This has not been an issue for me . . . but I generally use a fuel stabilizer, start it occasionally and buy fresh gas when needed (i.e. a storm is coming) instead of keeping it fully fueled. Has worked for me since 1998.


----------



## Bret Chase (Dec 1, 2014)

firefighterjake said:


> This has not been an issue for me . . . but I generally use a fuel stabilizer, start it occasionally and buy fresh gas when needed (i.e. a storm is coming) instead of keeping it fully fueled. Has worked for me since 1998.



I've not had that issue either... the issue I have had (i.e. my parents) is equipment just being left outside...junked up carbs, squirrels, etc.
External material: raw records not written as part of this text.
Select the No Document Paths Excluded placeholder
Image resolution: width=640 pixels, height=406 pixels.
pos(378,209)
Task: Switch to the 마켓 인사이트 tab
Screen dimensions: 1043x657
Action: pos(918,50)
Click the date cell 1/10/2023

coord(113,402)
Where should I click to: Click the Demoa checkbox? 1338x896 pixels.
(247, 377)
the one thing people don't realize is how much more lpg you're going to go through than gas...


----------



## firefighterjake (Dec 1, 2014)

Bret Chase said:


> I've not had that issue either... the issue I have had (i.e. my parents) is equipment just being left outside...junked up carbs, squirrels, etc.
> 
> the one thing people don't realize is how much more lpg you're going to go through than gas...
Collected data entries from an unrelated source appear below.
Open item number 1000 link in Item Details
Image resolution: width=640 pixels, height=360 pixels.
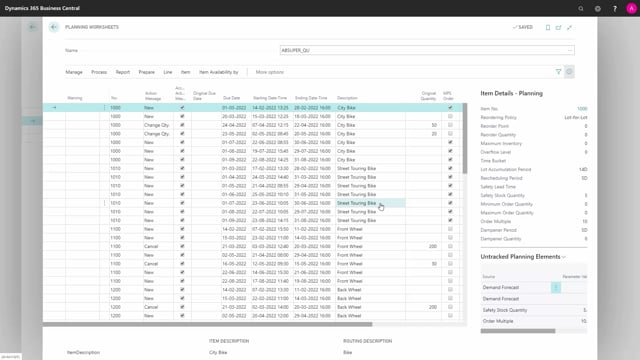tap(582, 109)
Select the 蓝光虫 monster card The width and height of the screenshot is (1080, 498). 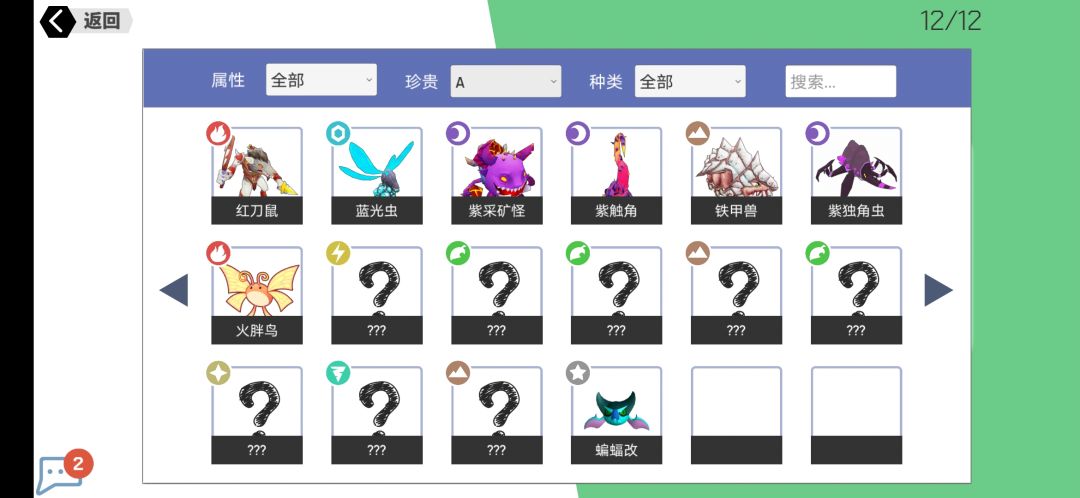point(377,176)
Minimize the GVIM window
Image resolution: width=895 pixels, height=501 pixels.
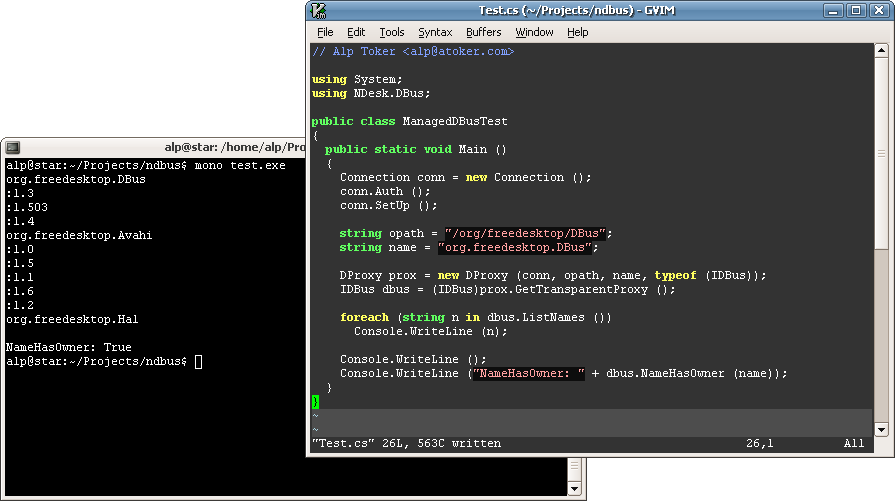[x=833, y=11]
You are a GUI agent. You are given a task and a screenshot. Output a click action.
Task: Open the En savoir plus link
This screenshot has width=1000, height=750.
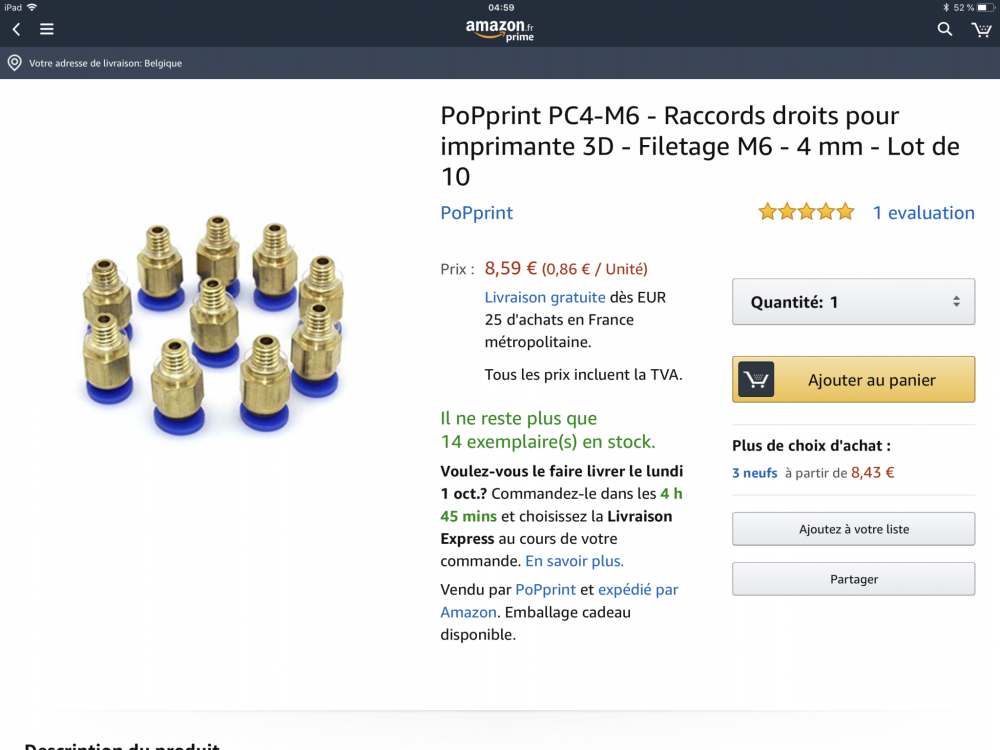pos(574,561)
One of my co-workers discovered this . . . ran through an entire tank of LPG hooked to the generator in the home they rent down in Sedgwick in 3 days when they lost power from the storm a few weeks back.


----------



## Bret Chase (Dec 1, 2014)

firefighterjake said:


> One of my co-workers discovered this . . . ran through an entire tank of LPG hooked to the generator in the home they rent down in Sedgwick in 3 days when they lost power from the storm a few weeks back.
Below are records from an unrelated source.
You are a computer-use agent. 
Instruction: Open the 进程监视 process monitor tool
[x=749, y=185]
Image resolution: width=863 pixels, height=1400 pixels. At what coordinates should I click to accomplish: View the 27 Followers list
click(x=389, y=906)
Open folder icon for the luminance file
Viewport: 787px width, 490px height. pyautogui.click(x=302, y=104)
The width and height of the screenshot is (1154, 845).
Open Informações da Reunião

yup... In my old job... you take a single model of skyjack scissor lift.... the 3 cyl kubota diesel version.... 8 gals would last 2 weeks, the 4 cyl ford on gas, 5 gal/day, the same ford on LPG.... a 33# forklift tank (7.5 gal) 6 hours... if you were lucky.


----------



## peakbagger (Dec 1, 2014)

With respect to setting up the solar to run when the grid is down, in order to have full backup requires a large expensive battery bank and additional more expensive components. Figure on doubling the cost of the system. There is one partial option with is something called a SPS (secure power supply) option on one brand of inverters made by Sunny Boy. The inverter powers one dedicated 15 amp receptacle when the sun is shining adequately to generate enough input power. Unfortunately if its cloudy they are out of luck. The SPS doesn't raise the price of the inverter significantly so its almost "free".

The initial cost for battery based hybrid system is significant although 30% is paid by the Fed. What is not factored in are the battery replacements every 10 years. A generator costs a lot less.


----------



## scooby074 (Dec 1, 2014)

Bret Chase said:


> Honda generators are terrible... I had a EU1000i that turned itself into a bug fogger... and the EX5000 that melted down, and cost twice what my 10,000watt Miller engine drive welder did.



Ive read your comments on honda generators before.. As I think I said then, you are about the only person I know of that has had issues with Honda gennies.

Our large Eu6500i has been a tank and is over 10 years old.. Starts first crank. Lots of friends have the small inverters too, never an issue, start first time.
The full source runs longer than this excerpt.